- [Prompt]: Using the records below, return exactly the lines from the one containing "Task: Click the May 24, 2023 date" through the last, and omit pictures.
--- START ---
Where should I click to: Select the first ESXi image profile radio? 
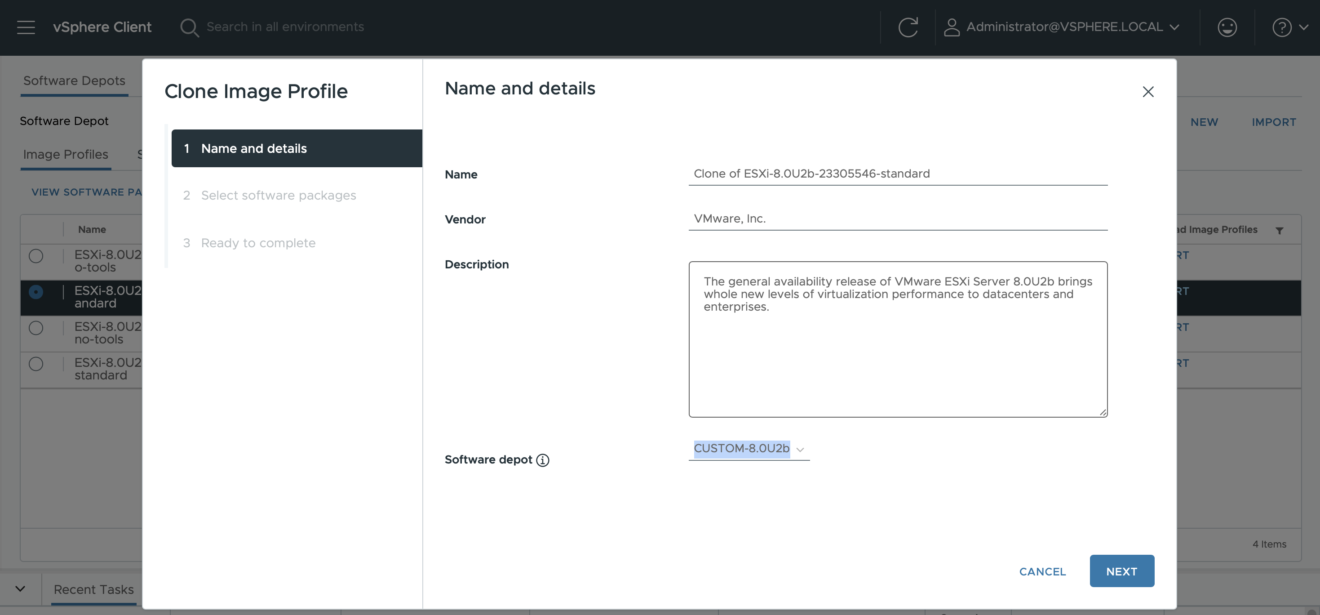36,256
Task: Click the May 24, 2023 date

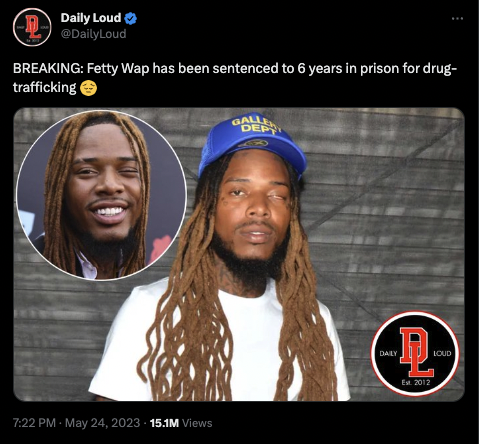Action: click(x=102, y=423)
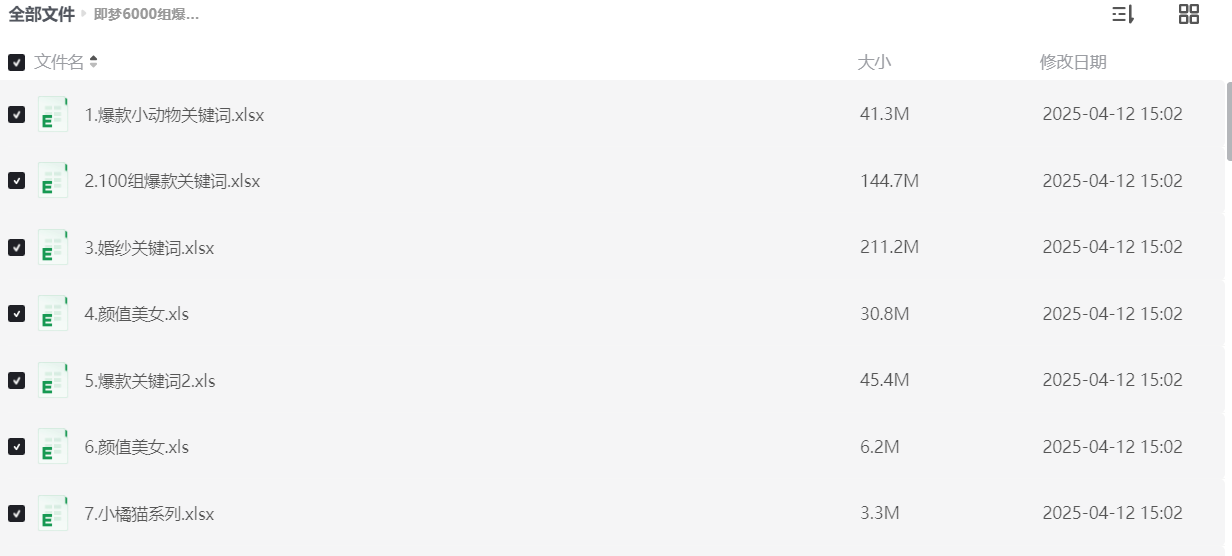The image size is (1232, 556).
Task: Switch to grid view layout icon
Action: (1189, 14)
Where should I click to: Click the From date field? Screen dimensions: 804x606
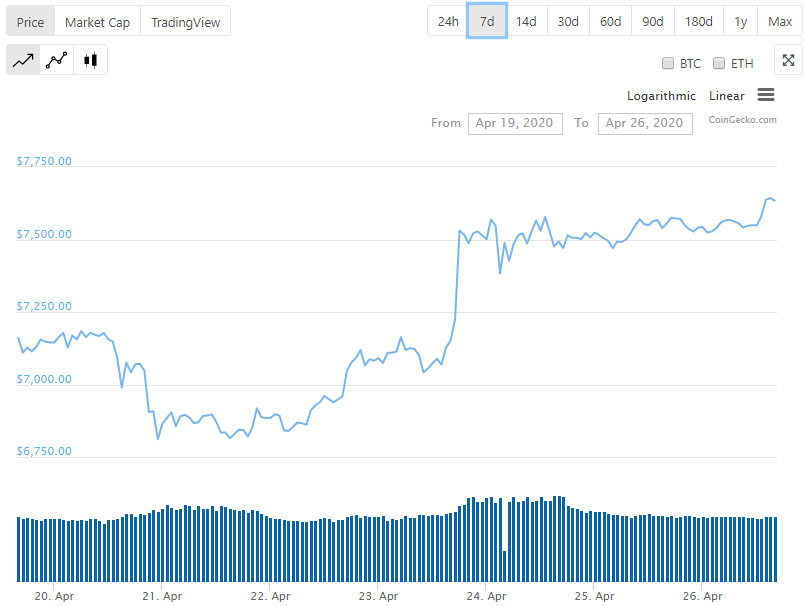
--- END ---
- [Answer section]:
Task: Click the May 24, 2023 date

Action: click(x=102, y=423)
The image size is (1232, 556).
Task: Switch to grid view layout icon
Action: (1189, 14)
Where should I click to: Click the From date field? Screen dimensions: 804x606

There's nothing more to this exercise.